■ **WORK INSTRUCTIONS**: Look below for the line containing "Given: Focus the". Write out that line and the rest through the last one, exactly as they appear, but without pictures.

[Stored data]
[Start of Attachment]

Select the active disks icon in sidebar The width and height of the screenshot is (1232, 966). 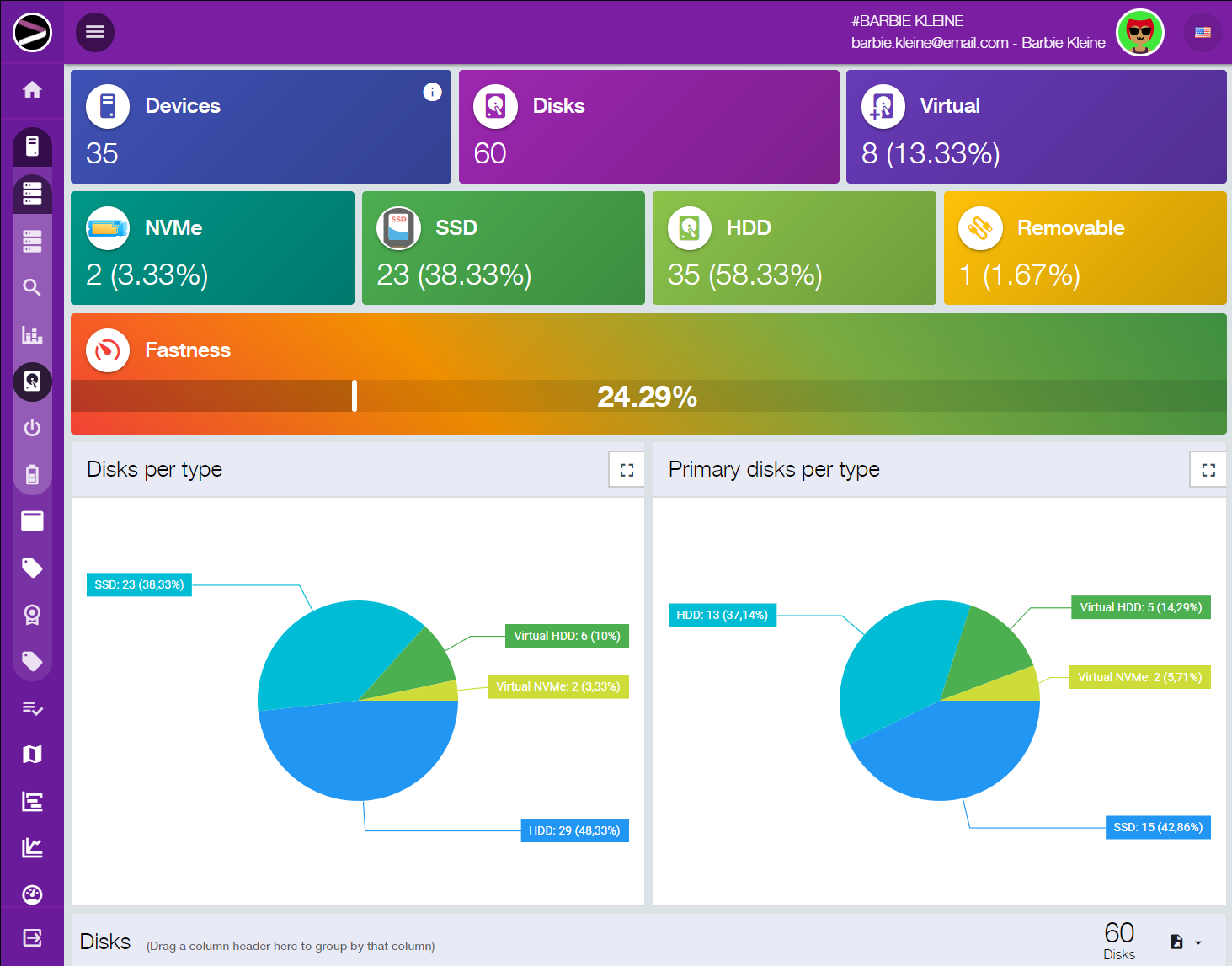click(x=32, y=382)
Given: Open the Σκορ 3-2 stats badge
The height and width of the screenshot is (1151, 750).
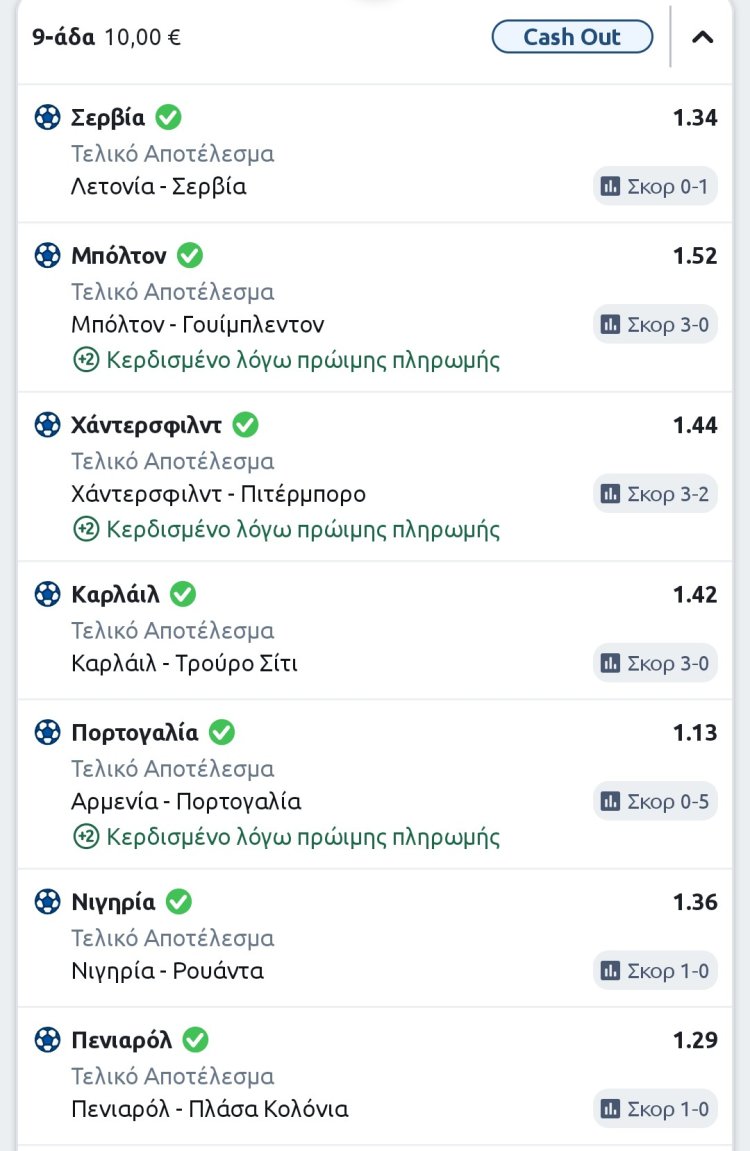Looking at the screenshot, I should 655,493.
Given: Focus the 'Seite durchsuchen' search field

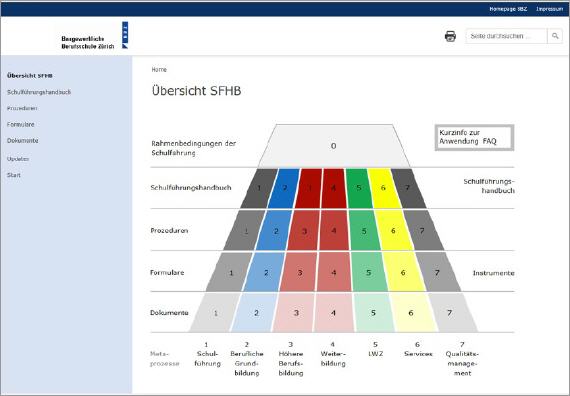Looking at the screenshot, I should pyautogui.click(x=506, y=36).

[End of Attachment]

■ **SOLUTION**:
Given: Focus the 'Seite durchsuchen' search field

Looking at the screenshot, I should pyautogui.click(x=506, y=36).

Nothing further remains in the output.